Geleceğe yönelik hamaseti bir kenara bırakırsanız, bu ülkenin bir projeksiyonu yok. Ya uçak yapıyorlar ya da petrol buluyorlar. Sonuç: Sıfıra sıfır; elde var sıfır. Eğer bir ülkede uçak yapılacağını Kalkınma Bakanı değil de Maliye Bakanı açıklıyorsa, işsizlik konusunda Ekonomi Bakanı değil de, İçişleri Bakanı konuşuyorsa başıboşluk zaten ortada, söylenenler de hamasetten ibaret demektir.
Üstelik ne konuşma? İçeriği başlı başına bir skandal… İçişleri Bakanı Efkan Ala arada işsizlik meselesi konusunu halletmenin yardımdan ibaret olduğunu, onun da Allah rızası için yapıldığını zannediyor. İşte noktası virgülüne dokunmadan haberde aktarılan ve vatandaşla arasında geçen konuşmanın içeriği şu:
“Hafta sonunu memleketi Erzurum’a geçiren İçişleri Bakanı Efkan Ala’nın Hınıs gezisi sırasında ilginç bir diyalog yaşandı. Bir pastaneye giren Bakan Ala, 4 çocuk babası Hikmet Çerçi’nin asgari ücret tepkisi ile karşılaştı.
Mevsimlik işçi olduğunu ve 800 lira ile geçinemediğini vurgulayan Hikmet Çerçi, Bakan Ala’ya, “Açız aç. 4 çocuk var geçinemiyoruz. ‘Çocuk yap’ diyor nasıl yapacağız. 800 lirayla nasıl geçinilir? 3 ay çalışıyoruz sonra çıkış veriliyor” dedi.
Bunun üzerine Bakan Efkan Ala, şu yanıtı verdi: Beni dinleyeceksen söyleyeyim, dinlemeyeceksen bağır. Sen bağıracaksan bağır, ben onu dinlerim. Bak oy veriyorsun kardeşim. Senin bildiğin daha iyi bir çare varsa söyle.
Ben de başkasına 800 liraya iş bulmaya çalışıyorum. Allah rızası için bir iş yapmaya çalışıyorum. Biz de istiyoruz ki daha fazla yapalım ama ekonomimizi büyüteceğiz. Şimdi biz büyütürken siyasi istikrar, ekonomi büyüsün olsun derken, Ankara’larda orada burada nelerde karşılaştığımızı sen de görüyorsun değil mi? Bak biz sadece sizin problemlerinizle bir yere getirelim diyoruz. Bir de şeytan taşlamakla uğraşıyoruz.”

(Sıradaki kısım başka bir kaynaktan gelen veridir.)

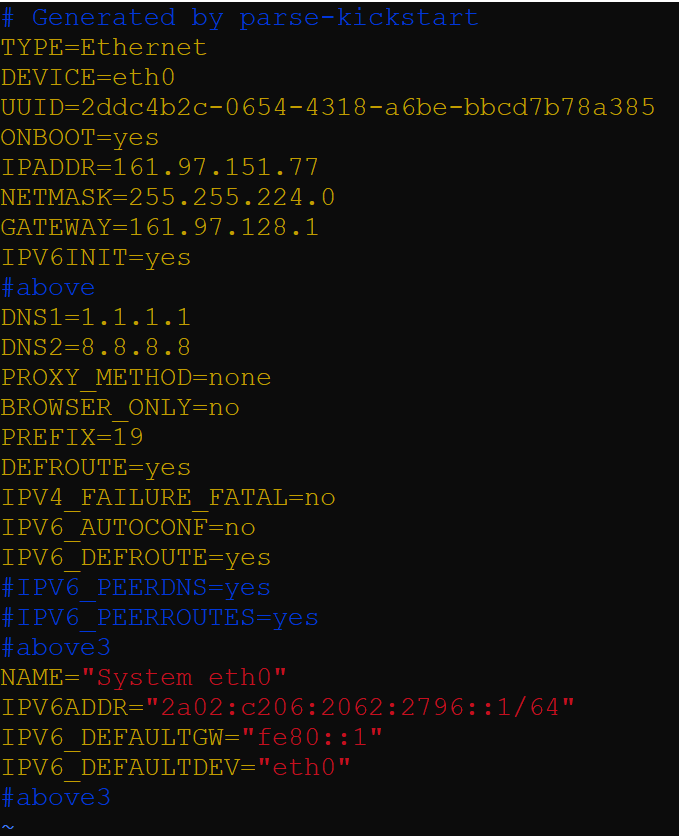This screenshot has height=836, width=679.
Task: Place cursor on ONBOOT=yes line
Action: coord(80,138)
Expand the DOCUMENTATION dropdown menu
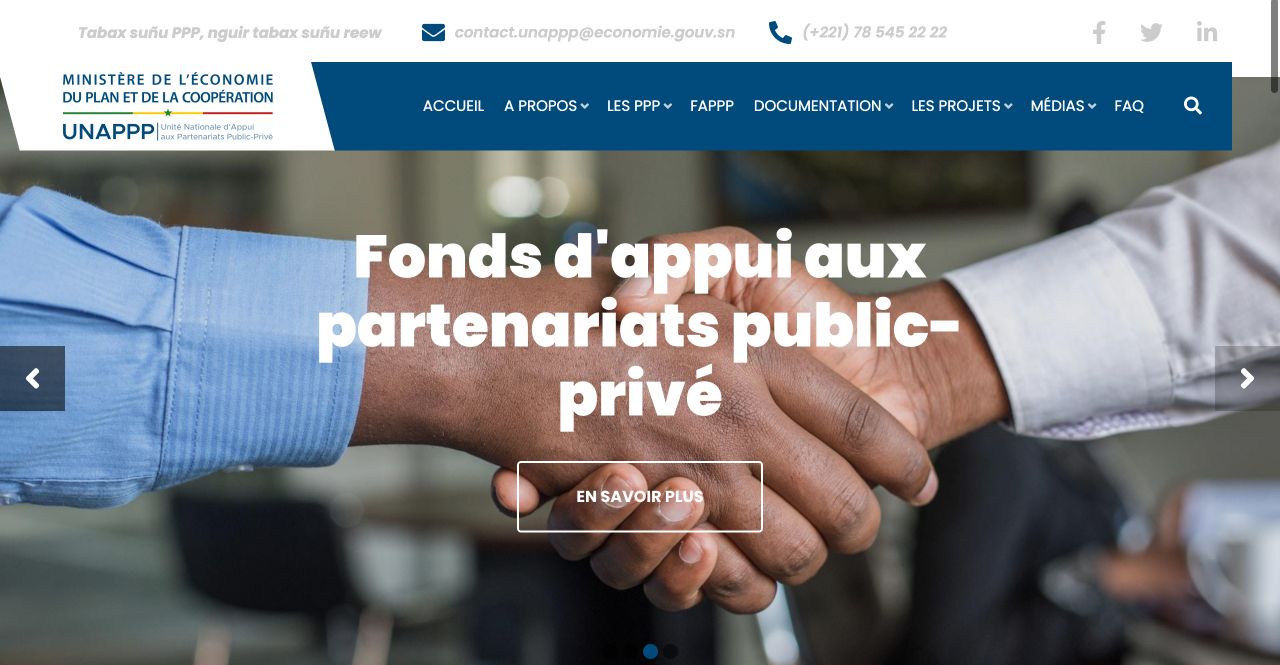Image resolution: width=1280 pixels, height=665 pixels. [823, 106]
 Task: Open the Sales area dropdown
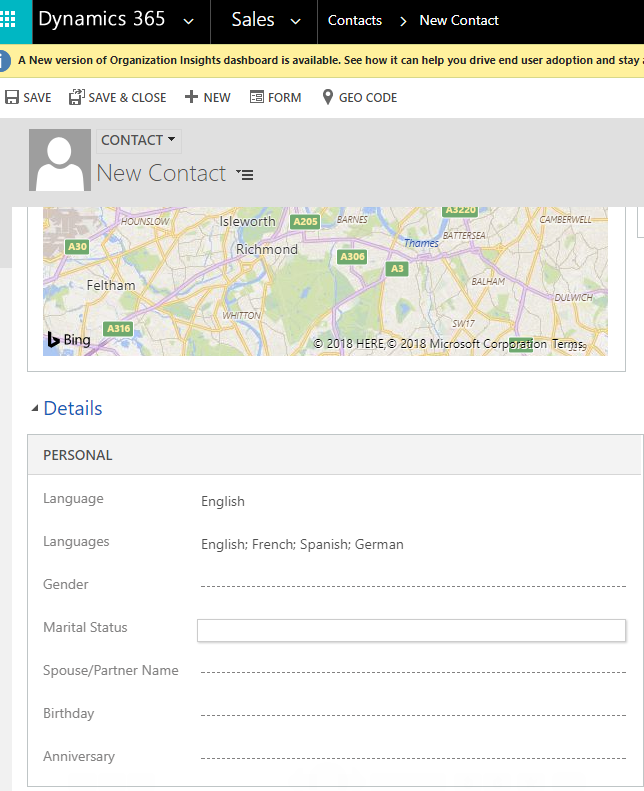(x=294, y=21)
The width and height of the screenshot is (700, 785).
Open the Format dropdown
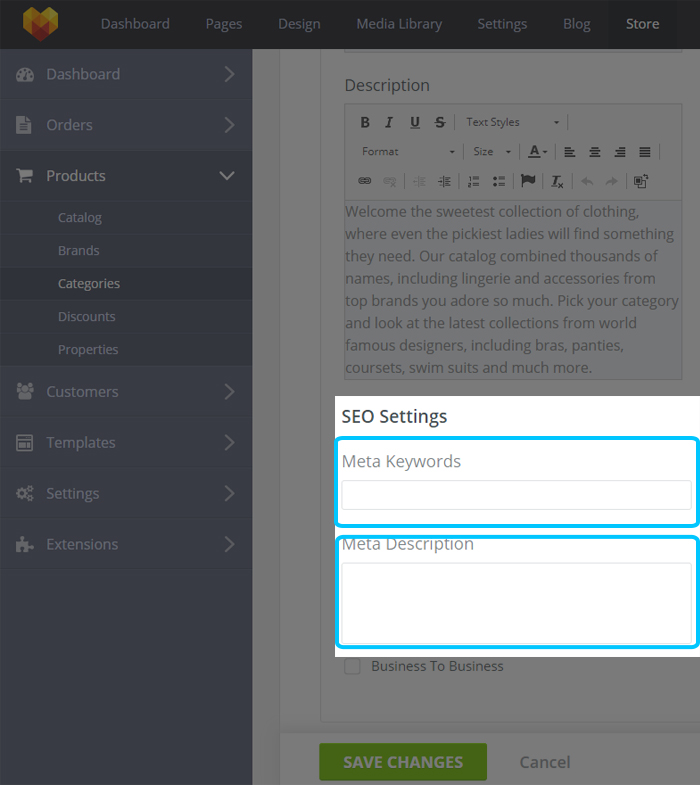click(x=408, y=152)
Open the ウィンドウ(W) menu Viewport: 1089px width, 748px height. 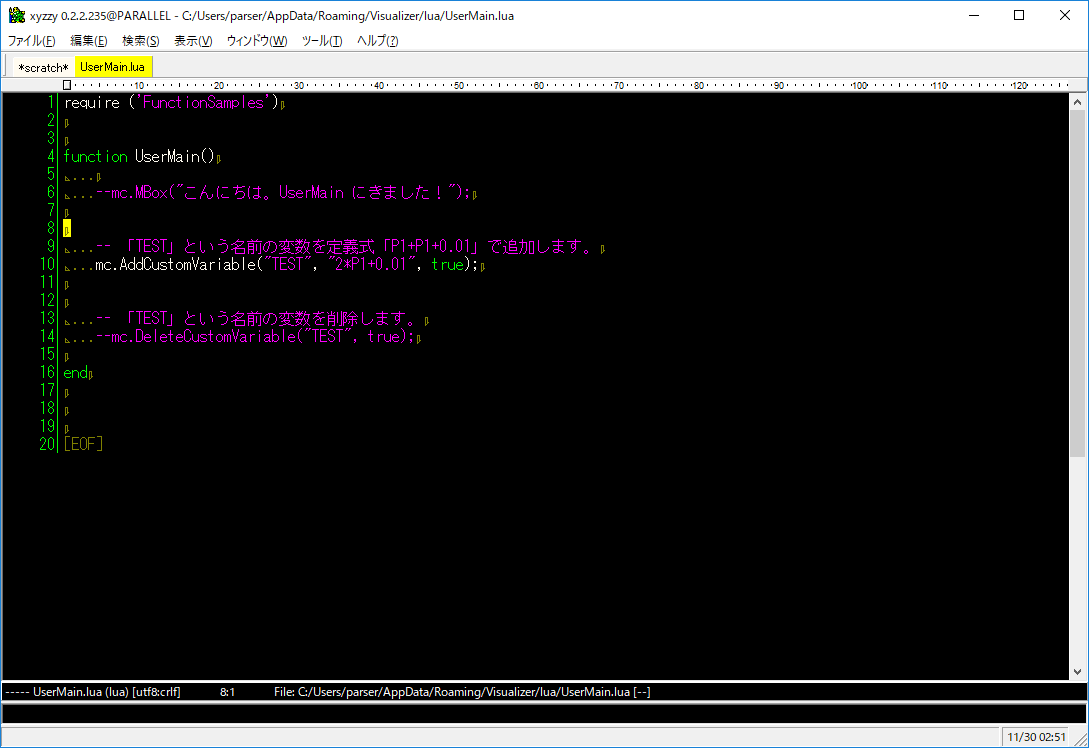pyautogui.click(x=256, y=41)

Bakan istihdam politikaları ile uğraşmak yerine Allah rızası için iş bulduğunu düşünürse, sokakta gençlerin öldürülmesi konusunda sorumluları araştırmak yerine, ekonominin peşine düşerse, iyilik olsun diye iş bulurken büyüyen Türkiye’den bahsederse ne diyeceksiniz?
Türkiye kara listeye girmekten kıl payı kurtulup, ciddi uyarı alırken, kaynağı belirsiz para kullanıyorsa, esnaf umudunu vergi ve primle ilgili affa bağlamışken insanlara iş bulmak Allah rızası için yapılan bir yardım haline geliyorsa varın gerisini siz düşünün. Ölmüşüz ağlayanımız yok.